Prossiga com a crítica sobre o novo filme de Garrel, dando sequência ao texto a partir da última frase apresentada.

TEXTO FORNECIDO:
* * *

Depois da abrangência quase épica de Amantes Constantes é curioso receber este novo filme de Garrel, que especialmente na sua primeira metade praticamente isola seu casal de protagonistas do mundo – nem tanto pelo confinamento em espaços físicos, mas no próprio enquadramento, quase sempre limitado pelos próprios corpos dos dois amantes. Trata-se de uma primeira parte praticamente sob o encanto dos rostos, e em especial o de Laura Smet, que realmente imprime uma energia quase sobrenatural ao filme. A partir da internação de sua personagem (retomando o velho tema traumático do eletrochoque, parte da biografia do diretor), abrimos um pouco mais o escopo e inserimos os personagens num espaço tomado por outros personagens.

De fato, há uma virada nesta segunda parte que não vale a pena revelar aqui, mas que basta dizer que, por sua radicalidade (principalmente no aspecto visual, em que o filme de Garrel nos remete aos de Cocteau ou mesmo Meliés), fez com que a sessão de imprensa fosse tomada pelos apupos e risadas típicas de um público (mesmo ou principalmente o “especializado”) que considera que o cinema é o terreno apenas para determinadas “expressões artísticas”, sem qualquer generosidade para se relacionar com o que se propõe diferente, único. Mas, para quem ultrapasse esta barreira, logo fica claro que é exatamente esta virada o momento que interessa a Garrel em toda esta história, o momento que nos coloca em problema tudo aquilo que vínhamos assistindo até então.

* * *

ITENS LISTADOS:
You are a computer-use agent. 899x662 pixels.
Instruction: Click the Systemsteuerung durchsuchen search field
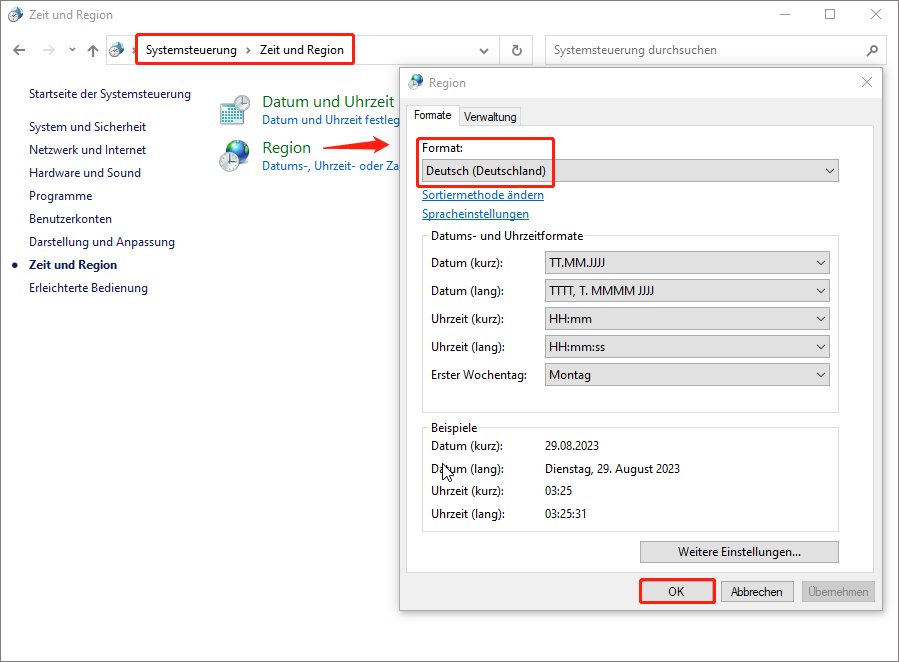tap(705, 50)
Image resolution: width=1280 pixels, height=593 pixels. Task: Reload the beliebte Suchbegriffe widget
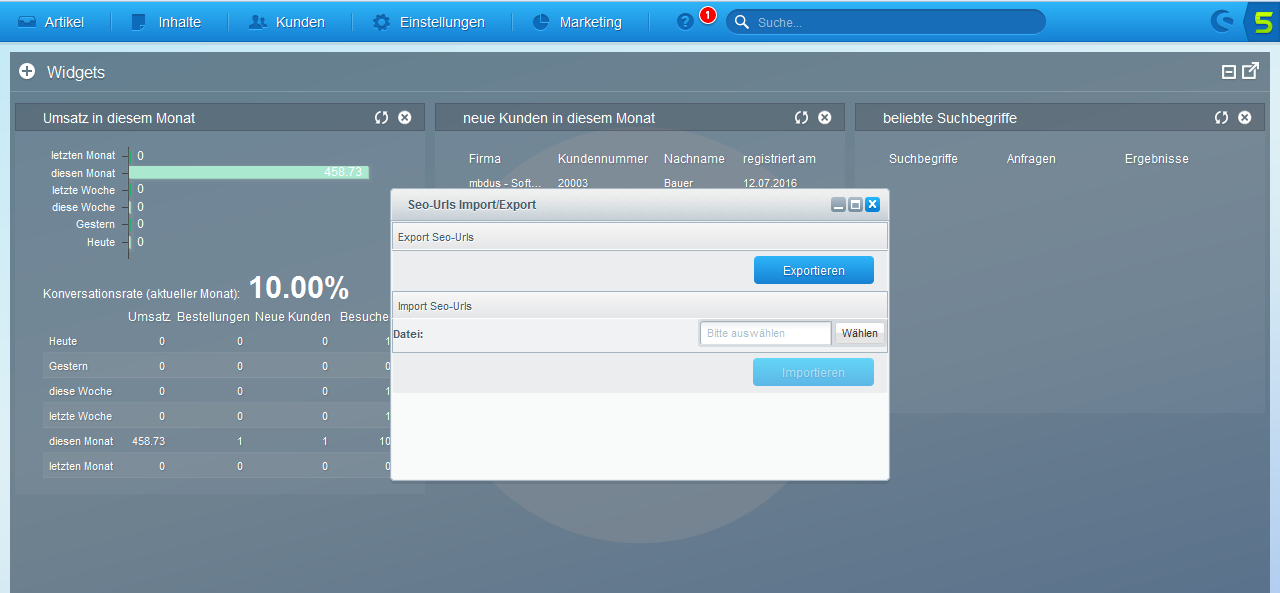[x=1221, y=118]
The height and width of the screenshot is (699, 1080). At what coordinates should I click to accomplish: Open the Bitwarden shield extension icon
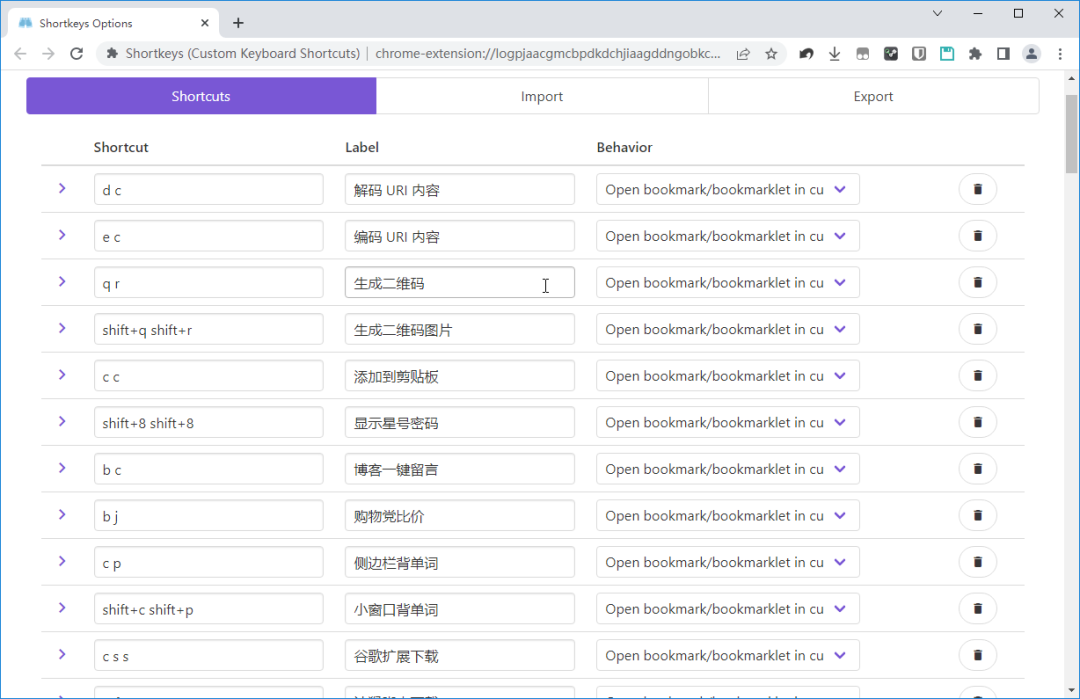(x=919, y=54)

* * *

RESULTADO ABAIXO:
Em termos da sua estrutura narrativa é um filme que nos lembra tanto o próprio Amantes Constantes, como curiosamente o Canções de Amor, de Christophe Honoré, onde um forte trauma também separava o filme em duas metades, com o personagem de Louis Garrel precisando redescobrir formas de lidar (ou não) com a perda e com as expectativas dos outros (e suas mesmas) com o seu comportamento a partir desta perda. Para compor esta pequena peça musical trágica (muito bem ilustrada pelo uso de um violoncelo na trilha), Garrel conta de novo com uma fotografia em PB siderante assinada por William Lubtchansky, num processo que consegue ao mesmo tempo hiperbolizar o real e dar-lhe uma aparência quase apenas gráfica.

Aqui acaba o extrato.